A new report from the University of Toronto’s Impact Centre identifies five Waterloo companies that hold the potential to explode onto the world stage, including the possibility of becoming Canada’s newest “unicorn.”
Sometimes dubbed “narwahls” in Canada, the term “unicorn” is shorthand for a private company valued at more than $1 billion. The report used the ability to raise funds over time as a proxy for potential future value.
Here are the five companies from Waterloo:
At number five on the list, Kik is identified in the report as Canada’s only current “unicorn,” having received that valuation in 2015. Founded in 2009, this company’s core product is a chat platform made with teenagers in mind and they are a clear leader in chatbots. According to the Impact Centre, they have raised a total of $220.5M USD.
Coming in at number six on the list, North recently received substantial international attention for the launch of their newest product: augmented reality glasses called Focals. Founded in 2012, North is one of Waterloo’s fastest-growing companies and the Impact Centre lists their total funding at $152.7M USD.
Maclean’s Magazine also put out a list of the ten Canadian startups that could become billion dollar companies, and North was on that one, too!

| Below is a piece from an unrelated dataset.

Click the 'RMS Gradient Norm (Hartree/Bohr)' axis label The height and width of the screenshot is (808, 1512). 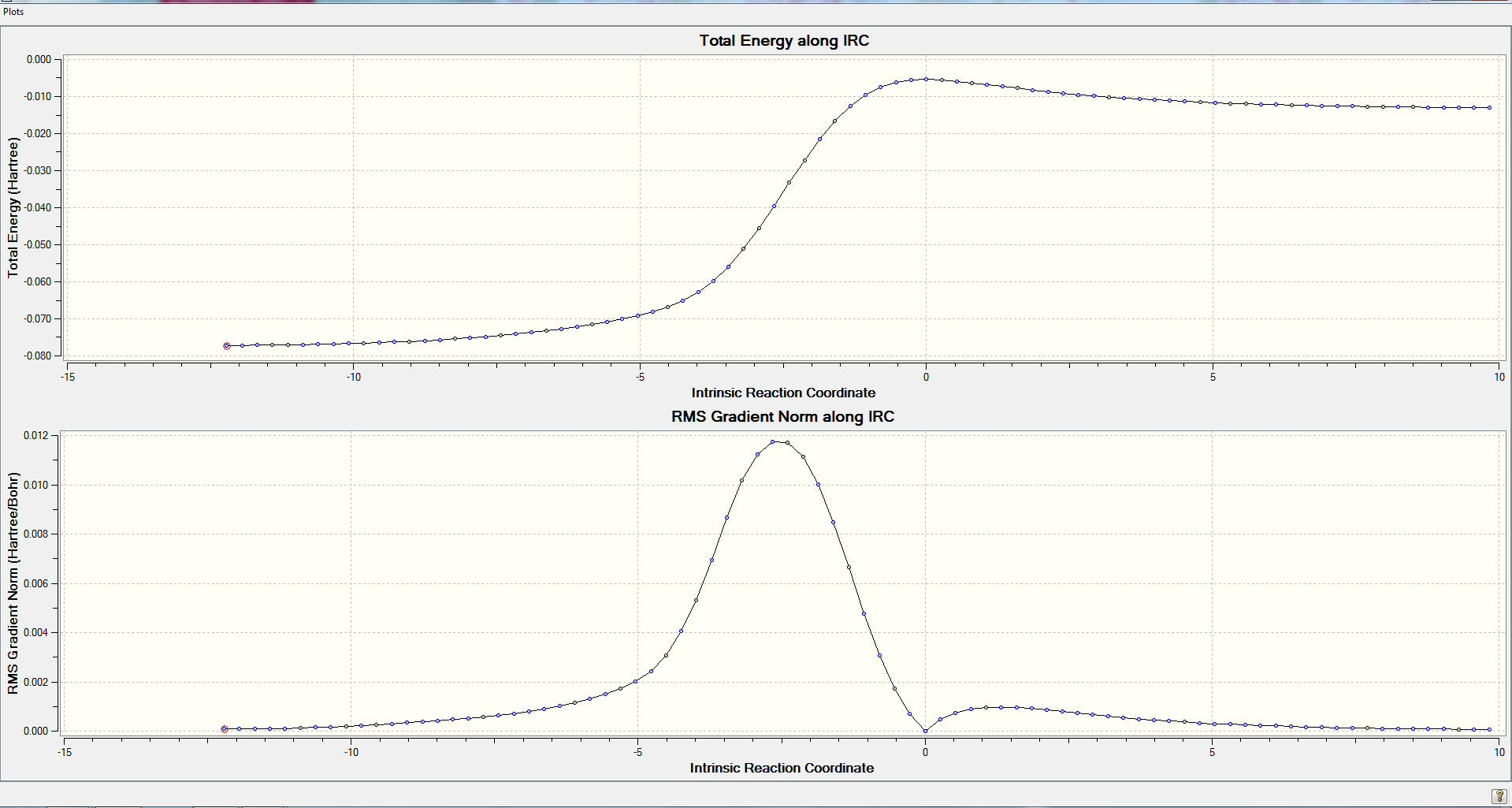13,583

The oldest Waterloo-based company on the list, D2L was ranked number 28. Founded in 1999, this company specializes in the development of educational platforms for K-12, higher education, healthcare, government and the enterprise sector. The Impact Centre lists their total funding at $165.0M USD.
At number 30 on the list, eSentire is a huge Waterloo success story. Founded in 2001, this security innovator created an entirely new category of cybersecurity – managed detection and response – and their software-as-a-service product is used in more than 50 countries worldwide. The Impact Centre lists their total funding at $140.9M USD.

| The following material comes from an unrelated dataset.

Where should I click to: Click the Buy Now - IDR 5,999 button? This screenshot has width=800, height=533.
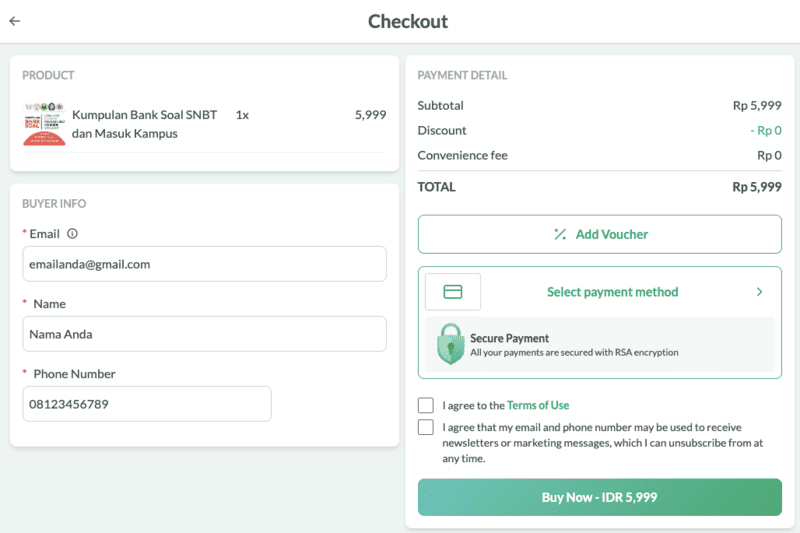click(x=599, y=497)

Finally, coming in at number 31 on the list is Vidyard, creators of a platform that helps businesses transform communications and drive revenue through the use of strategic online video. They currently count global leaders and industry pioneers like Honeywell, Lenovo, LinkedIn, Citibank, Marketo and Sharp as customers. According to the Impact Centre, Vidyard has raised $60.7M USD.
How has locating in Waterloo helped these companies grow?

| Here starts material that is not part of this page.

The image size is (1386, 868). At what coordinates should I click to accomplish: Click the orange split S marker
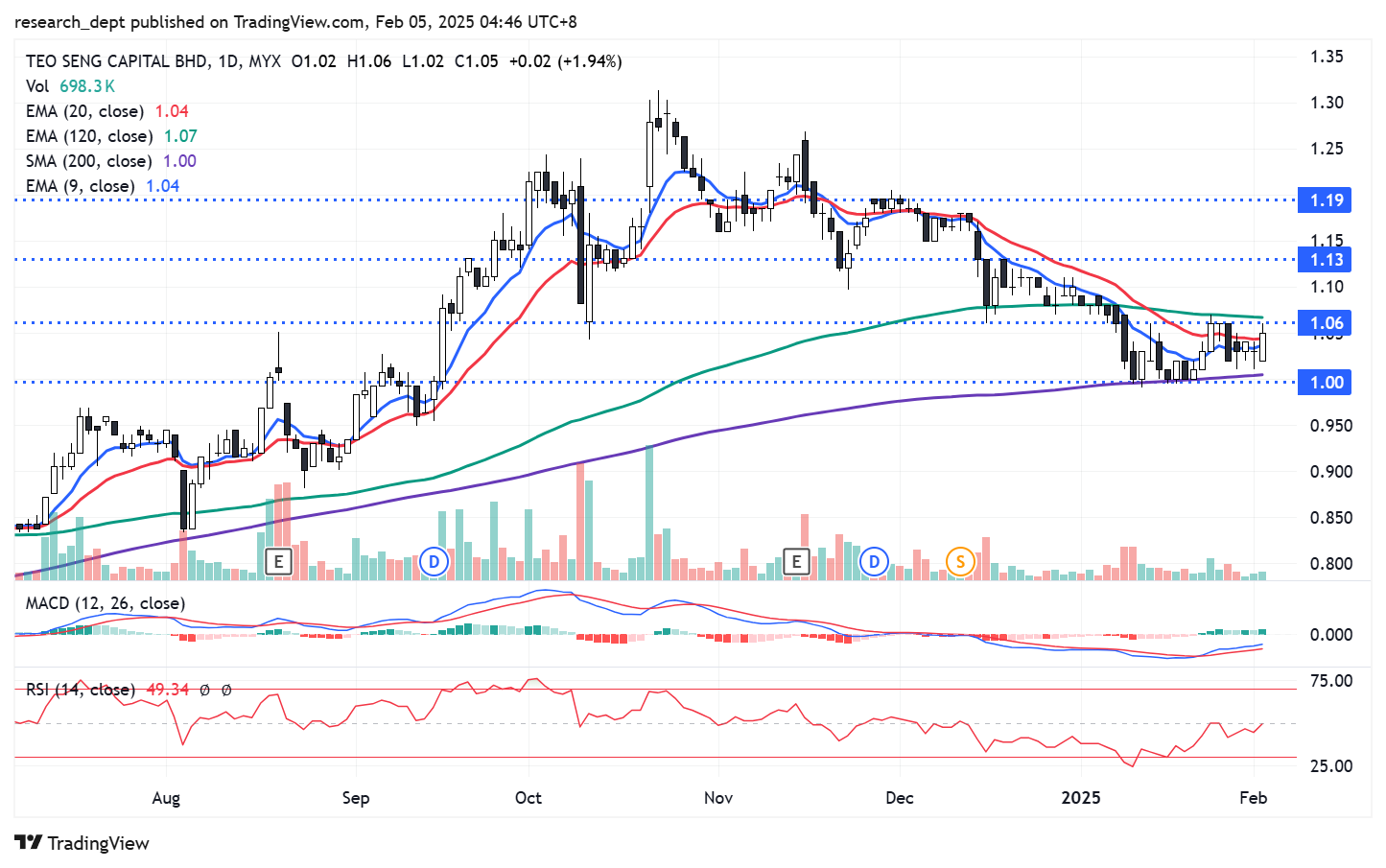point(959,561)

The answer is different for each, but all five have benefited from cost advantages associated with growing in a mid-sized urban centre. For example, in the last three years alone North has grown from fewer than 100 employees to more than 450 – Waterloo’s office rates have almost definitely made this more feasible than if they were located in downtown Toronto, Boston or New York, or in Silicon Valley.
Waterloo’s other major advantage is access to new and experienced talent. In a recent report, CBRE recently called our community’s combination of tech quality and cost “exceptional.” Waterloo businesses also have access to an advantageous immigration program called the Global Talent Stream that helps tech companies acquire visas and work permits for potential recruits in as little as two weeks. Finally, Waterloo is home to incredible post-secondary institutions, including the University of Waterloo, which is home to Canada’s #1 Computer Science program and #2 Engineering program. Wilfrid Laurier University and Conestoga College are also strong in tech-related programs, including software engineering and technology management.